— Exercise —
Collect every line of the items below that contains the string "Membership", matching case exactly.

######

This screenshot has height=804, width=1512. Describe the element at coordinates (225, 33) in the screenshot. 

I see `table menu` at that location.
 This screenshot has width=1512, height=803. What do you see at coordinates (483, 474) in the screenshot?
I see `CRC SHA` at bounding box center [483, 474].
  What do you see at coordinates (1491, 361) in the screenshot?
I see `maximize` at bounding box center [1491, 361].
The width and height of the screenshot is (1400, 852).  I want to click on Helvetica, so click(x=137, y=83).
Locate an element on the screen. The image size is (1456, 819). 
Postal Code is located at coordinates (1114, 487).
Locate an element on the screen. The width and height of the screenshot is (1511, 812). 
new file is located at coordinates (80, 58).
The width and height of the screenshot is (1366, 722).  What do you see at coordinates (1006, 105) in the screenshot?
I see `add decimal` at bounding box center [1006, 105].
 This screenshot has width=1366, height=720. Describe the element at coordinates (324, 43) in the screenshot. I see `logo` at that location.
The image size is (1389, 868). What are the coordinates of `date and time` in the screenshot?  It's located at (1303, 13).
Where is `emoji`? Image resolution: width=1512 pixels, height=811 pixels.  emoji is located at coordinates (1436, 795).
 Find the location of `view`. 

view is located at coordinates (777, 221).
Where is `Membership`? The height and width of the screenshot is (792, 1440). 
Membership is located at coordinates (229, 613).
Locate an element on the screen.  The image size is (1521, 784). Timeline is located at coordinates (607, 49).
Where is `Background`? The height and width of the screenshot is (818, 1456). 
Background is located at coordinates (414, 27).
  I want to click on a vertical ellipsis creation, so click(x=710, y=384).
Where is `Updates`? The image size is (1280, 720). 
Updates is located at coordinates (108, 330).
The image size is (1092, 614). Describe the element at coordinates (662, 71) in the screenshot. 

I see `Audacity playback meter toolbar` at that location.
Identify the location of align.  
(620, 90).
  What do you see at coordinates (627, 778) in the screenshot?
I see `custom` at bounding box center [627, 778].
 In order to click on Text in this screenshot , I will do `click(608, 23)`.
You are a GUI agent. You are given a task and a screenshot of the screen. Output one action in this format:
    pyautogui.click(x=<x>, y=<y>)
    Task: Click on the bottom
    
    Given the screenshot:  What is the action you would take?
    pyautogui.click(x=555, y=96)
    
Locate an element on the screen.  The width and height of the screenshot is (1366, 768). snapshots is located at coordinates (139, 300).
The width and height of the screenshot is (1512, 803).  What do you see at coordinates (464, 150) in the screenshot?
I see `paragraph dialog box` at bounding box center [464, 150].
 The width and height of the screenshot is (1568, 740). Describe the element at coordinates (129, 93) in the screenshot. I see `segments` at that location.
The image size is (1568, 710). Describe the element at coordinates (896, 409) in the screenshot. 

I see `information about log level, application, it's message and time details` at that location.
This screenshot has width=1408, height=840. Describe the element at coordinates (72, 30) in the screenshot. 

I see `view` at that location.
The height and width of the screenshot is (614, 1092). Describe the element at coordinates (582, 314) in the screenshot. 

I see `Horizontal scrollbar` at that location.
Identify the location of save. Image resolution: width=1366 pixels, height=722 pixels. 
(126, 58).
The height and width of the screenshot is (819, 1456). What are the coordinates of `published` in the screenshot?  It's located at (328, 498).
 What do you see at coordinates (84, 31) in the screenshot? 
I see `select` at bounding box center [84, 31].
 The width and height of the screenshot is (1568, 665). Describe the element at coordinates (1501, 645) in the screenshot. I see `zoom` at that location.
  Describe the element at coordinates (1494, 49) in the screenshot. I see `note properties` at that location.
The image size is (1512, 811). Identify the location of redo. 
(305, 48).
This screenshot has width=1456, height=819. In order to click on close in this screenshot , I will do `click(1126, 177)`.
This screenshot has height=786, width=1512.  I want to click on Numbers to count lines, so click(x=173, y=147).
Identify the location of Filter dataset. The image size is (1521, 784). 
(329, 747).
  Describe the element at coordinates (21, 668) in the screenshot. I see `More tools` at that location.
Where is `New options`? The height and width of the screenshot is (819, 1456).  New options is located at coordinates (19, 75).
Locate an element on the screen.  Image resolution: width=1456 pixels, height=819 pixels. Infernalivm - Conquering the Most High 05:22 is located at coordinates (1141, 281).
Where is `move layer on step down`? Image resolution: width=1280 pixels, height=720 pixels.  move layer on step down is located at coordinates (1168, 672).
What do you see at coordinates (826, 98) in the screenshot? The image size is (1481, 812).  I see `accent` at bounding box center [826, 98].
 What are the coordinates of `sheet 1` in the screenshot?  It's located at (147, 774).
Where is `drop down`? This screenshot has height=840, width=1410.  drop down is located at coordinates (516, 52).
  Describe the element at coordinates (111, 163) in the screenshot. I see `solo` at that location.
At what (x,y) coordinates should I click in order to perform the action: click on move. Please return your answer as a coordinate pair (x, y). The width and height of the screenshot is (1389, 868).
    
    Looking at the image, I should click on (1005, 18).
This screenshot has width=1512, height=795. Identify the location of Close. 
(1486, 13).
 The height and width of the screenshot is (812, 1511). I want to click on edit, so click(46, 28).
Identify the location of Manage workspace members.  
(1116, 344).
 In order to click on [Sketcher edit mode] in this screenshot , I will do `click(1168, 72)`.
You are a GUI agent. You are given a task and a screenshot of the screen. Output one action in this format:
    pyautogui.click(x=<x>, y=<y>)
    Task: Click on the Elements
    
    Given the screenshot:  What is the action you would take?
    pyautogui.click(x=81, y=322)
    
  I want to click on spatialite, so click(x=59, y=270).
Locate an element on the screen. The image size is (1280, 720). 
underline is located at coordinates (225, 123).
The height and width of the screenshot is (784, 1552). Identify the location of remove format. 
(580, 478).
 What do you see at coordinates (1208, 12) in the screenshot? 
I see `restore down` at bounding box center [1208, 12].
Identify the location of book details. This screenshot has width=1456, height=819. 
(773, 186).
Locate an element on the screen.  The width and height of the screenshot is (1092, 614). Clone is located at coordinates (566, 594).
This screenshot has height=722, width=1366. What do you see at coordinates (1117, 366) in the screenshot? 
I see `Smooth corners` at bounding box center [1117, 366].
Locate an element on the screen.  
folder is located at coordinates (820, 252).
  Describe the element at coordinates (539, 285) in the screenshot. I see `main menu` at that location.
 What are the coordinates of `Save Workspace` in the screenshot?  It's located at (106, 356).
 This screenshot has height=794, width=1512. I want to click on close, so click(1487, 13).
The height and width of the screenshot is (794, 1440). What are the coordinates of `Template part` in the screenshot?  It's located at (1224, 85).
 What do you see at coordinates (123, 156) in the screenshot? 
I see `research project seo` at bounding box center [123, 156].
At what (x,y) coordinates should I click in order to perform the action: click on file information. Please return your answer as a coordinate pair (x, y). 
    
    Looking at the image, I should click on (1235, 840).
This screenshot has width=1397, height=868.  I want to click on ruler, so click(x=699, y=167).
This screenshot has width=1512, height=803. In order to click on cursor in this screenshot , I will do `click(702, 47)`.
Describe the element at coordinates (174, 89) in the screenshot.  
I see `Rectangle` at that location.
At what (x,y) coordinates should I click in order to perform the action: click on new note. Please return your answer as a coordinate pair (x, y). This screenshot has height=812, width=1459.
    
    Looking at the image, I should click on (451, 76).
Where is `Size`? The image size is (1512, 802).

######

— Answer to the problem —
Where is `Membership`? The height and width of the screenshot is (792, 1440). 
Membership is located at coordinates (229, 613).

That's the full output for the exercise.